**Fragmento seleccionado:**
------

Un minuto de belleza
La aparición del teatro de Andrés Pérez se hizo evidente con La Negra Ester, pieza fundamental del teatro chileno contemporáneo, donde sus manos de actor quisieron ser de director y dramaturgo. En ella se puede sentir el hacer del teatro una fiesta, una comunión donde público y obra son un mismo mundo.
Andrés Pérez Araya, sobreviviendo a una época en que la belleza peligraba con desaparecer, levantó su cuerpo en la calle, sin miedo. Lo hizo arriba de zancos, primero de tarros, después de madera, para luego subirse a escenarios portátiles hechos de andamios. Desde esas alturas, apareció haciendo un aguerrido teatro callejero que supo resistir las pateaduras del régimen. Fue guía de un colectivo artístico que, ante la necesidad de supervivencia, supo crear con lo que se tenía a mano, tal vez porque escucharon un canto de Isabel Parra que dice: “(…) y mis manos son lo único que tengo”. Así es como se dedicaron a construir, cargar objetos gigantes, desarrollar resistencia física, ampliar la voz y encontrar formas de hacer música desenchufada capaz de imponerse ante el barullo de la vía pública. Supieron también mirar a los ojos a ese Chile que se hacía en las plazas, cuyos personajes deambulaban entre los kioscos o se refugiaban bajo cartones y árboles coloniales. Y, por supuesto, se instruyeron en el difícil arte de pasar el sombrero antes de salir corriendo de la represión policial.
Luego, Pérez partió al Theatre du Soleil de Ariane Mnouchkine, en Francia, donde logró convertirse en parte de su elenco estable. En esta compañía conoció una forma de concebir el teatro como un ritual sagrado, un vaso comunicante entre el cuerpo-alma de intérpretes y personajes portadores de grandes pasiones. Descubrió las tradiciones teatrales ancestrales de las que la compañía recogió su inspiración, en especial, del teatro oriental, el Kabuki y el Kathakali. De estas artes aprendió y entrenó el complejo lenguaje de las manos, compuesto por numerosas posturas de significados diferentes. Con esa destreza ya entre los dedos, interpretó a Gandhi, protagonista de la obra La indiada, experiencia trascendental con la que coronó su paso por el Teatro del Sol. Con una musculatura artística, física y espiritual cultivada de manera muy profunda, comenzó a preguntarse cuántas formas para decir “amor” existían en las manos chilenas. Quizás para averiguarlo volvió a su país, que lo recibiría con los brazos abiertos para concebir su propio teatro. En sus palabras, “un teatro donde la técnica no prevalezca sobre la inocencia de lo intuitivo. Un teatro popular, donde ni el alma ni el cuerpo sean olvidados” (Hurtado, María de la Luz, 2015).

------

**Datos sin procesar:**
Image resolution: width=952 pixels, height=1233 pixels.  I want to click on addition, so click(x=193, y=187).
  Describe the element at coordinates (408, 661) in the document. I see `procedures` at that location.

------

**Tarea asignada:** Reproduce textualmente el fragmento seleccionado, comenzando por "Un minuto de" y continuando hasta "un mismo mundo.". El listado proviene de otra fuente.

**Respuesta:**
Un minuto de belleza
La aparición del teatro de Andrés Pérez se hizo evidente con La Negra Ester, pieza fundamental del teatro chileno contemporáneo, donde sus manos de actor quisieron ser de director y dramaturgo. En ella se puede sentir el hacer del teatro una fiesta, una comunión donde público y obra son un mismo mundo.